Valerie KABORE, réalisatrice

A la faveur des Journées Cinématographiques de la femme africaine, nous avons rencontré une réalisatrice burkinabé et pas des moindres. Elle draîne derrière elle, un lourd palmarès cinématographique . Il s’agit de Madame Valerie KABORE, réalisatrice et Directrice Générale de Média 2000. Elle est auteur de plusieurs films dont la série télé “INA” plus connue des burkinabé. C’est elle notre invitée de la semaine et avec qui, nous avons échangé sur le cinéma burkinabé, ses difficultés et bien entendu, sur les Journées cinématographiques de la femme africaine qui se tiennent en ce moment dans la capitale burkinabé. Quelle est l’importance de telles journées consacrées exclusivement aux réalisatrices africaines ? La parole est à Valerie KABORE


Valérie KABORE ( V.K.) : Je vous remercie pour votre approche. C’est vrai que depuis 1969, le Burkina abrite un festival panafricain du cinéma mixte. Ce n’est pas un festival où on vient parce qu’on est femme ou parce qu’on est homme mais c’est un festival pour tous les cinéastes (homme comme femme). L’initiative est salutaire. Aujourd’hui, le FESPACO a grandi ; il a atteint un seuil où il faut quitter l’ordinaire pour innover. C’est ce qui explique la création de ces journées cinématographiques de la femme africaine (JCFA). C’est du moins mes impressions.
C’est un espace supplémentaire que le FESPACO a créé pour la promotion de la femme d’une manière générale. Comme on le dit souvent, « la répétition est pédagogique ». La femme a beau avancer au Burkina, on trouvera que rien n’est encore au point pour elle. Je crois donc qu’il faut toujours encourager la création de tels espaces destinés à valoriser l’image de la femme. C’est vrai qu’au FESPACO , les femmes compatissaient déjà avec les hommes et elles gagnaient des prix. Mais je pense que les JCFA viennent comme un plus pour attirer l’attention sur le « genre » ; une invite au public à découvrir notre particularité. Quoi qu’on dise, la femme réalisatrice, à travers ses œuvres, utilise une touche un peu particulière qui la distingue de l’homme. Valoriser donc la femme, doit être un acte quotidien. Si vous prenez par exemple les 15 OMD, (tout ce qui rentre dans le cadre de la marche mondiale pour les objectifs du millénaire), vous constaterez que les décisions en faveur de la femme sont dominantes. Pourquoi ? Parce qu’il a été démontré que toute la chaîne du développement passe forcément par l’émancipation de la femme. Ces journées cinématographiques, sont donc une source d’encouragement pour l’éclosion de jeunes talents. C’est en cela que je trouve l’initiative salutaire.
Aussi, étant donné que la plupart de nos créations sont axées sur l’éducation ou la santé, les JCFA viennent comme pour confirmer la continuité de notre mission de femme dans la vie.

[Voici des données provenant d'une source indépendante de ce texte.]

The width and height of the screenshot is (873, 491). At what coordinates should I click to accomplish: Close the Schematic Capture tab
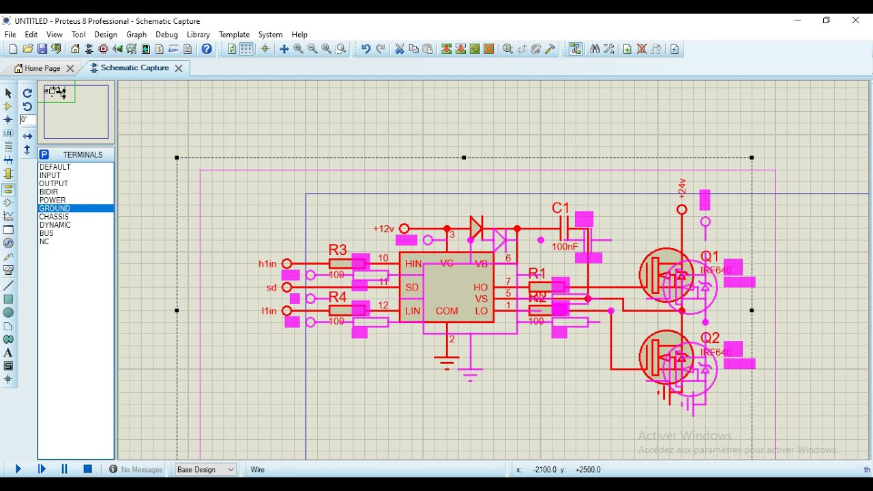[179, 68]
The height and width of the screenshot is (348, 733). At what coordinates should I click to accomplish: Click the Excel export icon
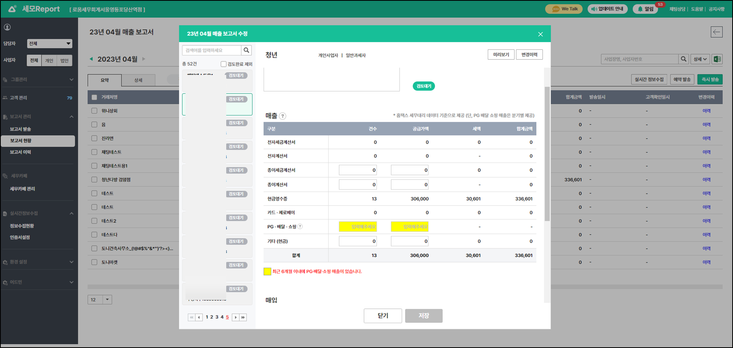pos(717,59)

Art : Vous nous parliez tantôt de la maturité du FESPACO. Mais nous n’avons pas l’impression que malgré ces 40 années de maturité, le cinéma burkinabé ait beaucoup bougé. Certains même vous parleront de cinéma que nous faisons au rabais. Quel est votre avis ?

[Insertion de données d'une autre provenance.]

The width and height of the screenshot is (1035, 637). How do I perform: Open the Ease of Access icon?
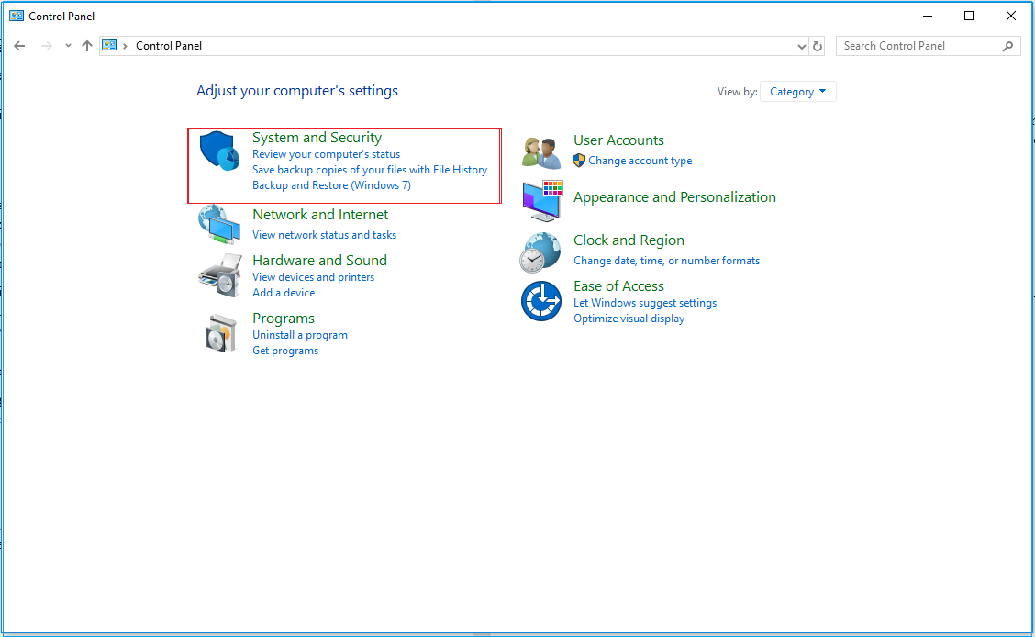(x=541, y=301)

V.K. : Bon ! Cinéma burkinabé au rabais ! Je crois qu’une telle réflexion relève d’un certain pessimisme. Je m’explique. Aujourd’hui, qu’est-ce qui fait la renommée du Burkina sur le plan culturel ? C’est le FESPACO. Que vous soyez en Thaïlande ou au Japon, on vous dira que le Burkina est le pays du FESPACO. Nous avons des renommées comme Gaston KABORE et Idrissa OUEDRAOGO, qui, en son temps ont fait parler du cinéma africain d’une manière générale. Ces deux cinéastes n’appartenaient plus seulement au Burkina mais plutôt à l’Afrique entière. En fait, ils étaient plus africains que burkinabé. Ensuite, il eut des générations comme Fanta Régina NACRO et moi-même qui avons suivi. Il faut dire qu’au Burkina, il y a peu d’espace réservé pour la valorisation de la femme ; sinon, nous sommes bien applaudies à des festivals au niveau international. Si malgré tout on nous reproche de faire du cinéma au rabais, c’est peut-être lié aux moyens et non au contenu. C’est vrai, nous n’avons pas les moyens de boucler nos productions; en plus de cela, il faut payer les comédiens. C’est un peu comme si vous donner 1000 frs à une femme en espérant qu’elle vous fera une mauvaise sauce pour que vous puissiez la répudier. A votre surprise, elle vous sert un très bon plat où toute la famille en raffole. C’est un peu ça le problème du cinéma africain. Avec un petit budget, nous arrivons à faire des miracles. Mais il faut reconnaître que c’est au prix d’un grand sacrifice de la part des comédiens, des techniciens et du réalisateur. Toute cette situation est liée au fait que notre cinéma est jusque-là assisté. Je vous rappelle que nos aides proviennent principalement de trois guichets dont l’OIF, le Ministère de la Coopération et les ACP. Si on nous donnait les moyens, nous pourrons produire des films de qualité.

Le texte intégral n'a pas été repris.